#### 本文抜粋:
┏━━

Dry & Heavy:Q2と同じで、今までのところはそれぞれを混在させた形で色々な楽しみ方ができるものを目指してきた。現状では、あれこれ制約を設けて窮屈になるよりは、歌や楽器演奏、録音、ダブ処理、バンドならではの面白さなどを楽しんでやっている。色々なアイデアはあるが、それぞれの可能性は今後の活動で評価してほしい。

●Q4. エンジニア(特に内田氏だけを指しているわけではありません)の重要性をどのように認識していますか。
Little Tempo:演奏する人、ミキシングする人、共に同じプレーヤーだと考えます。
Dry & Heavy:バンドの演奏に対して、絶対に正解なたったひとつのミックスというものはありえないので、それぞれのエンジニアの音を楽しめるのは、とても良い事だと思う。ドライ&ヘビーではエンジニアは内田君以外とはやっていないが、今までの作品は、単にエンジニアとしてではなく、日常でも良き友人であり、ドライ&ヘビー・コネクションのメンバーでもある彼なしには考えられない特殊な状況下で製作されている。音を素材としてとらえた純然たるダブという事であれば、演奏者とは違った理解力が必要になるが、その点でも客観的にみて内田君は優れたダブ・エンジニアだと思う。それと同時に、良い演奏をそれにあった良い音で録り、それをミックスする事もできる人なので、曲単位で焦点をしぼる現在のドラヘビのやり方には、最適なエンジニアだと思う。

●Q5. ジャマイカの本物のレゲエと、あなた方グループの音楽との、最大の違いは何ですか。
Little Tempo:大きなサウンド・システムと太巻きガンジャ、小さな居酒屋とだし巻きタマゴ。
Dry & Heavy:血中ヤーマン度数。

┗━━

#### 収集資料:

┏━━

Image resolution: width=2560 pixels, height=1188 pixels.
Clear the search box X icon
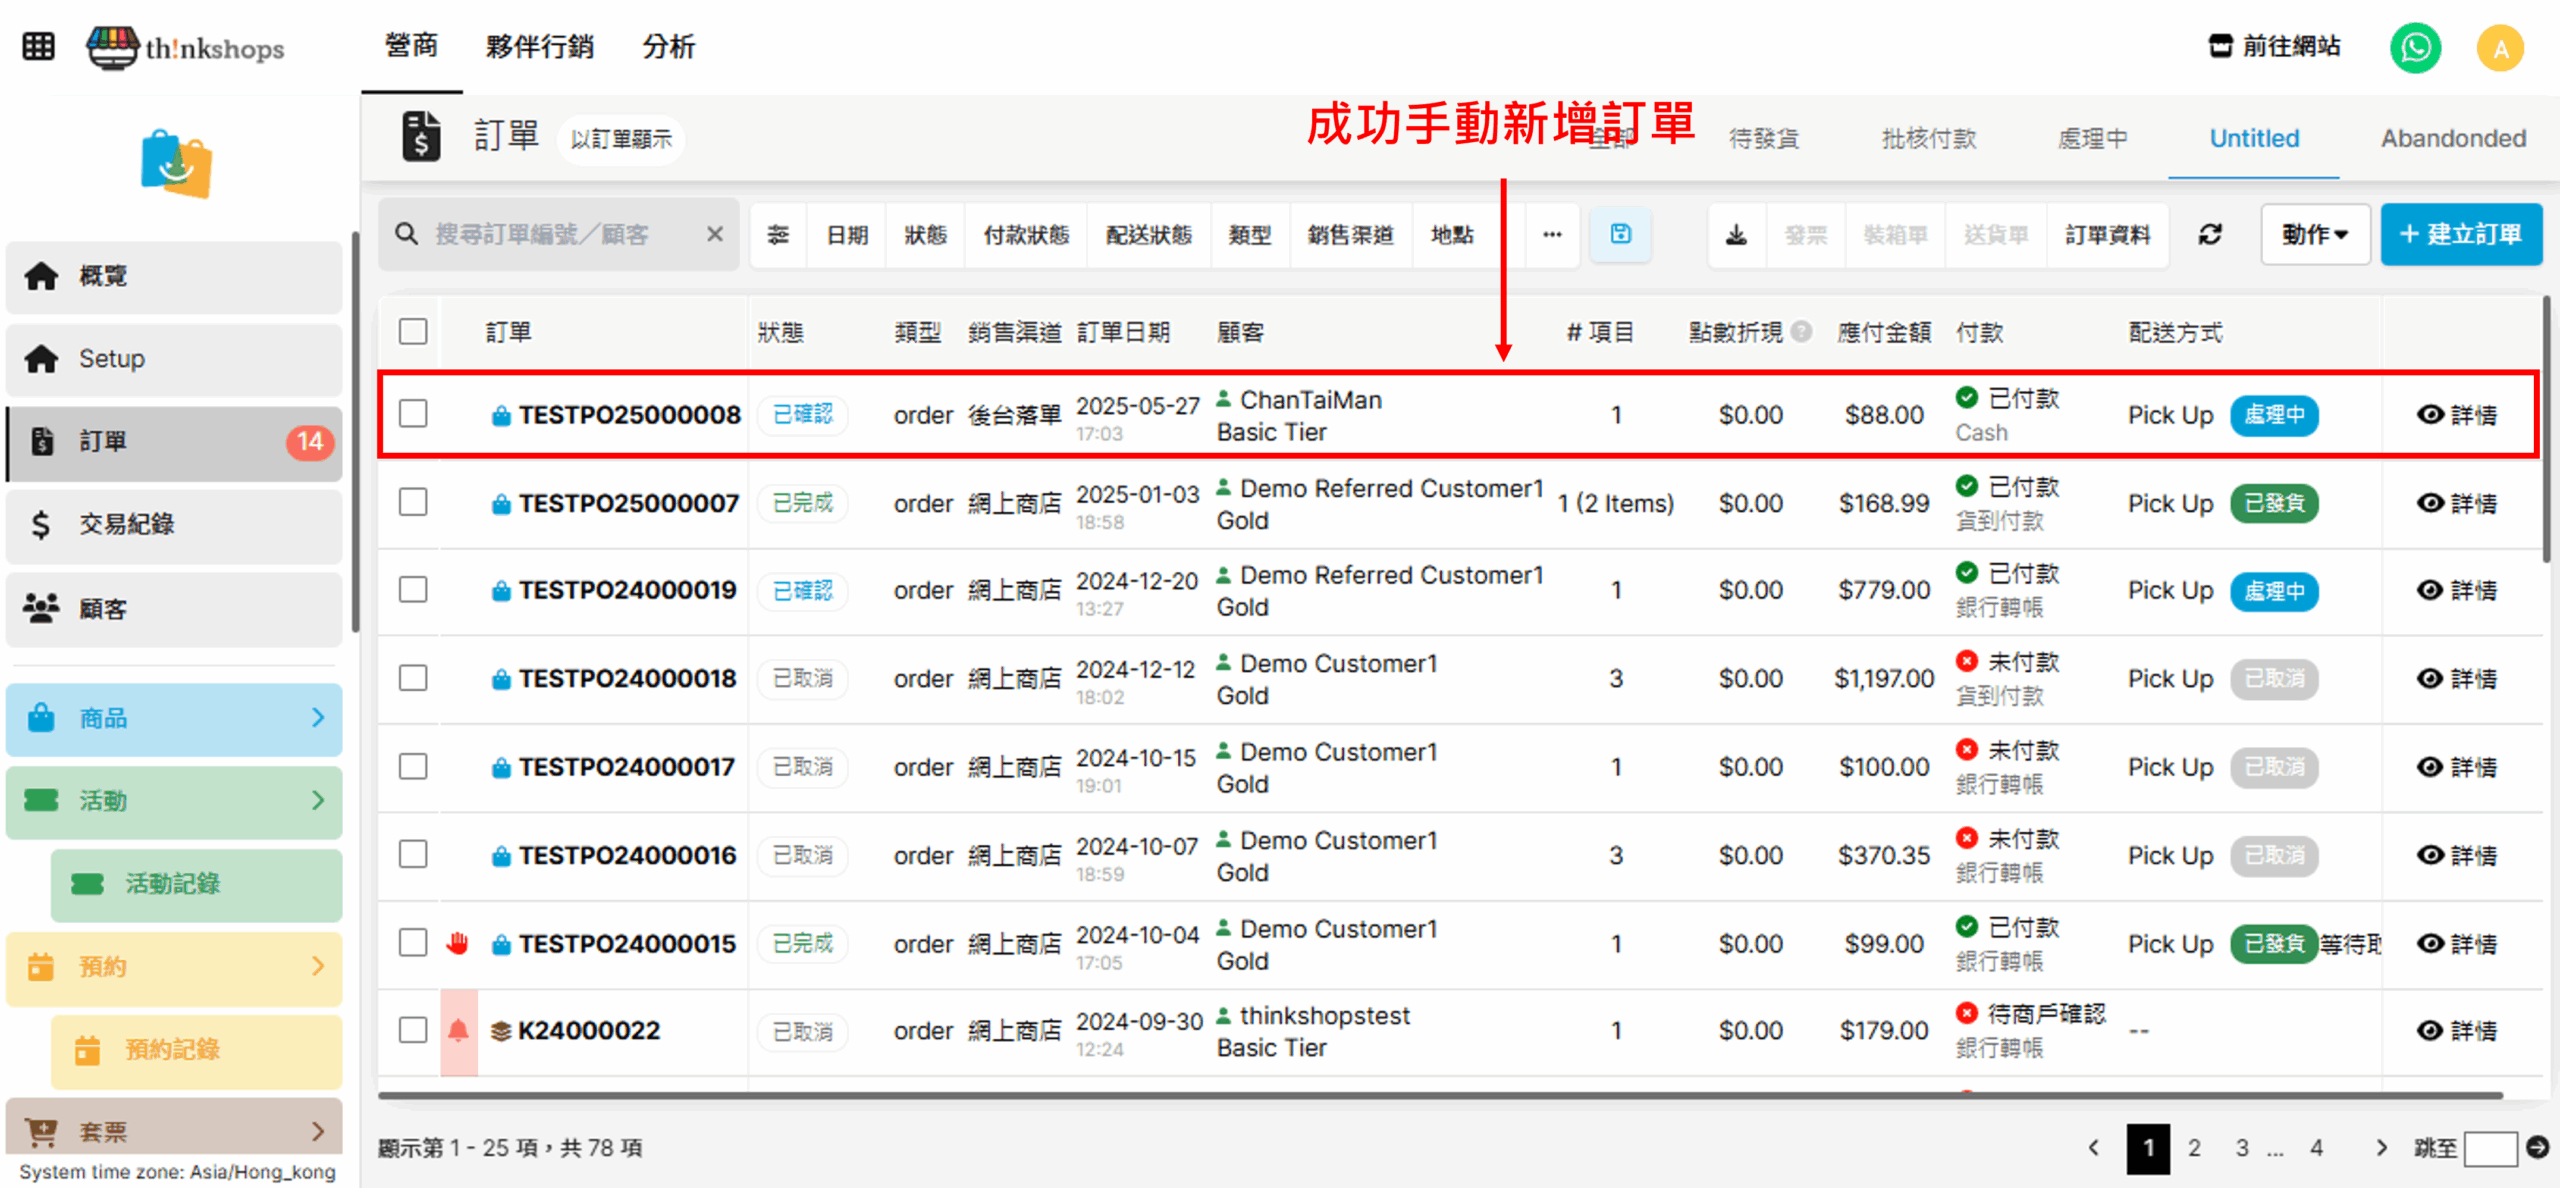[715, 235]
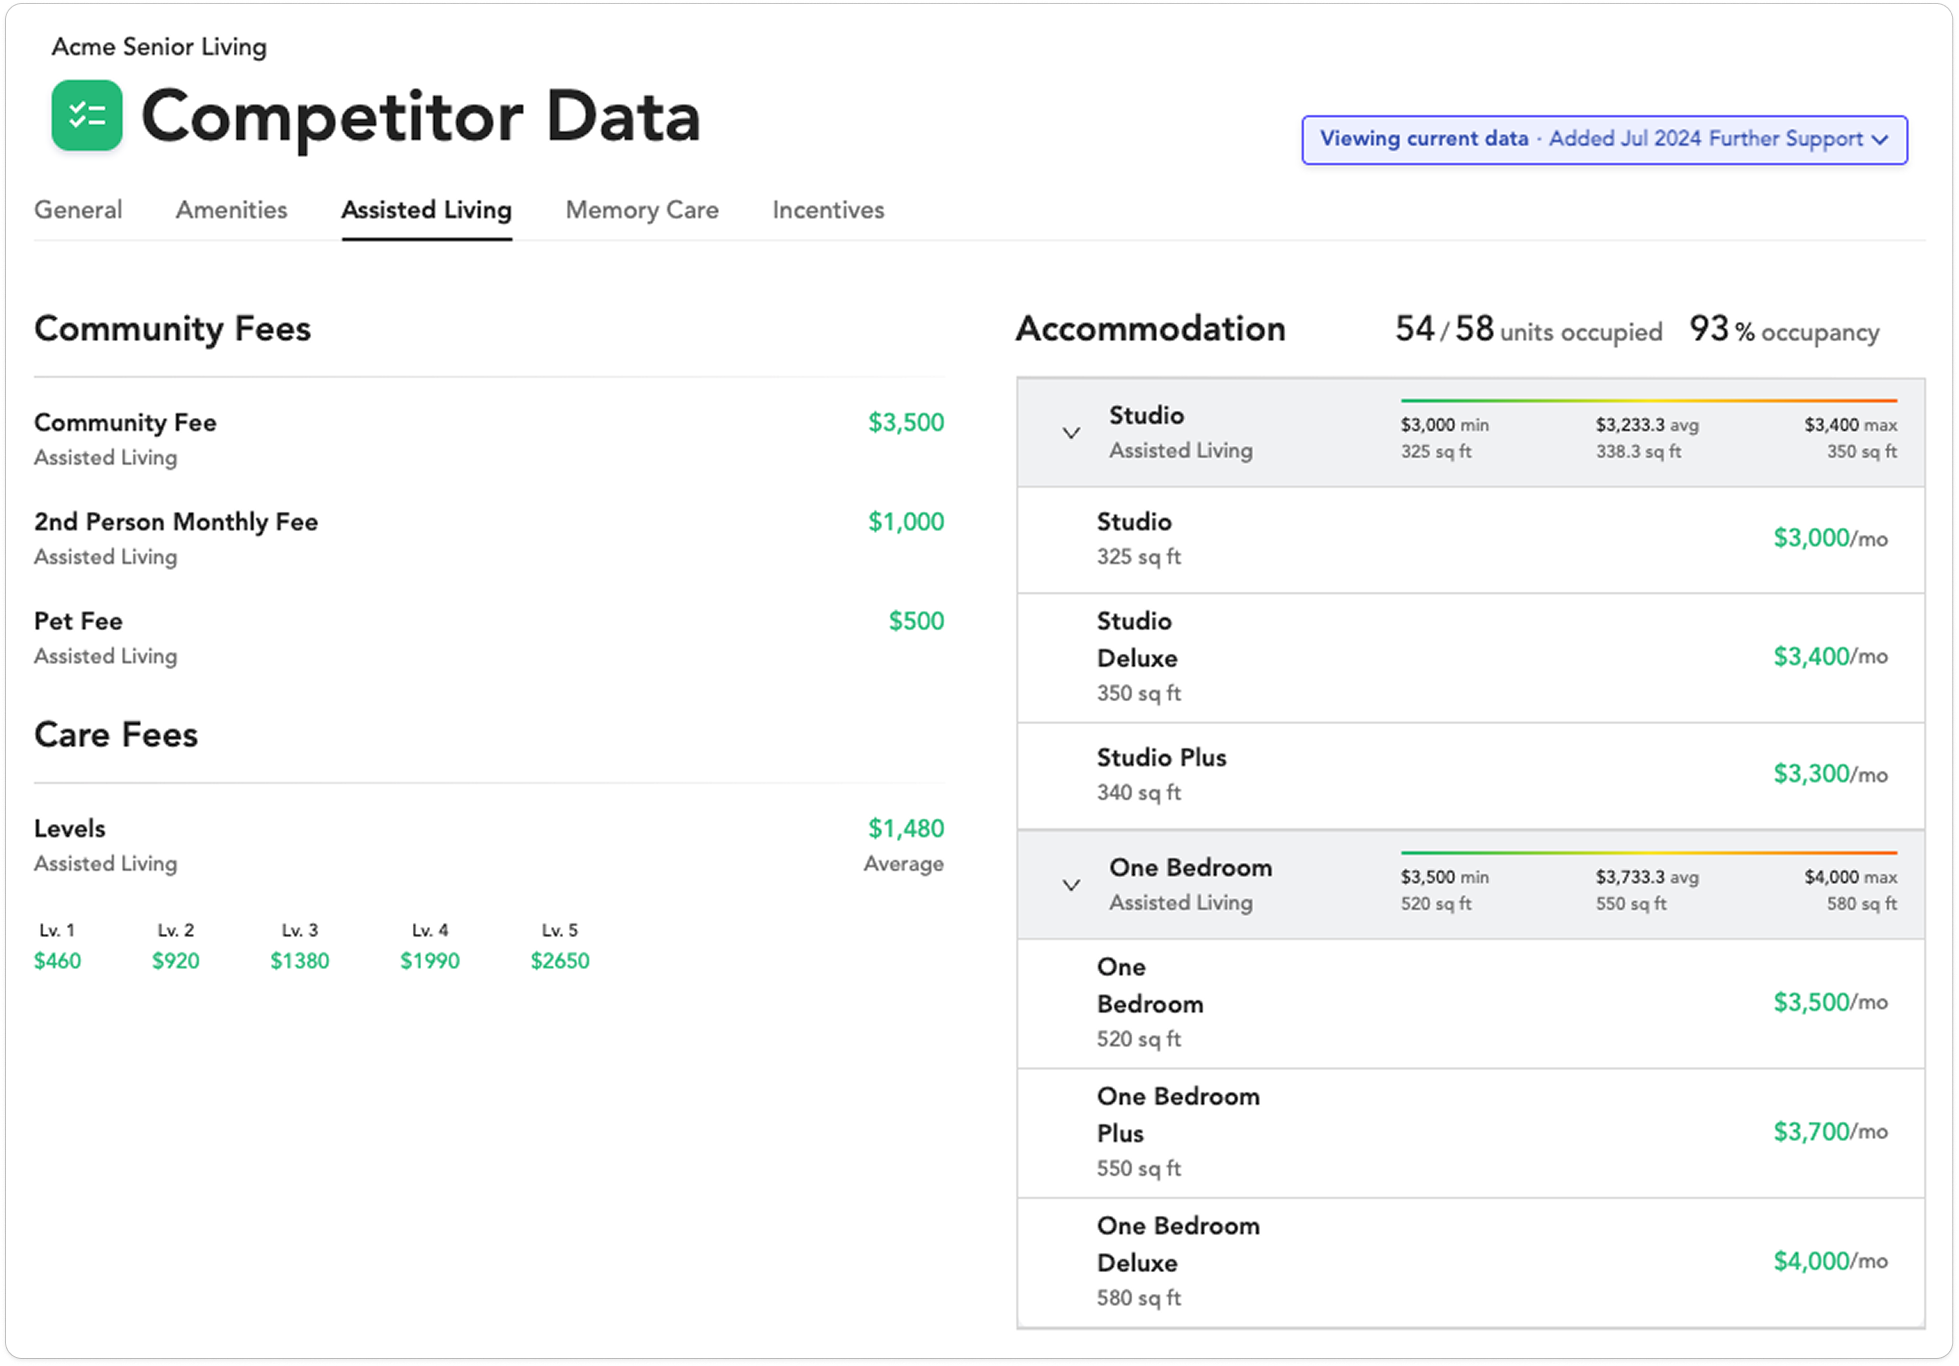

┗━━

#### 課題一覧:
1. 本文抜粋について、次の問いに答えなさい。
(a) Q4で、Little Tempoは演奏する人とミキシングする人をどのように考えていると述べていますか。
(b) Dry & Heavyは、内田君以外のエンジニアと作品を作ったことがあると述べていますか。
(c) Q5で、Dry & Heavyはジャマイカの本物のレゲエとの最大の違いを何だと答えていますか。
2. 本文抜粋の「Little Tempo:演」から「Dry & Heavy:血中ヤーマン度数。」までを、一字も変えずに書き写しなさい。

#### 課題の解答:
1.
(a) 共に同じプレーヤーだと考えている。
(b) 内田君以外のエンジニアとはやっていない。
(c) 血中ヤーマン度数。

2.
Little Tempo:演奏する人、ミキシングする人、共に同じプレーヤーだと考えます。
Dry & Heavy:バンドの演奏に対して、絶対に正解なたったひとつのミックスというものはありえないので、それぞれのエンジニアの音を楽しめるのは、とても良い事だと思う。ドライ&ヘビーではエンジニアは内田君以外とはやっていないが、今までの作品は、単にエンジニアとしてではなく、日常でも良き友人であり、ドライ&ヘビー・コネクションのメンバーでもある彼なしには考えられない特殊な状況下で製作されている。音を素材としてとらえた純然たるダブという事であれば、演奏者とは違った理解力が必要になるが、その点でも客観的にみて内田君は優れたダブ・エンジニアだと思う。それと同時に、良い演奏をそれにあった良い音で録り、それをミックスする事もできる人なので、曲単位で焦点をしぼる現在のドラヘビのやり方には、最適なエンジニアだと思う。

●Q5. ジャマイカの本物のレゲエと、あなた方グループの音楽との、最大の違いは何ですか。
Little Tempo:大きなサウンド・システムと太巻きガンジャ、小さな居酒屋とだし巻きタマゴ。
Dry & Heavy:血中ヤーマン度数。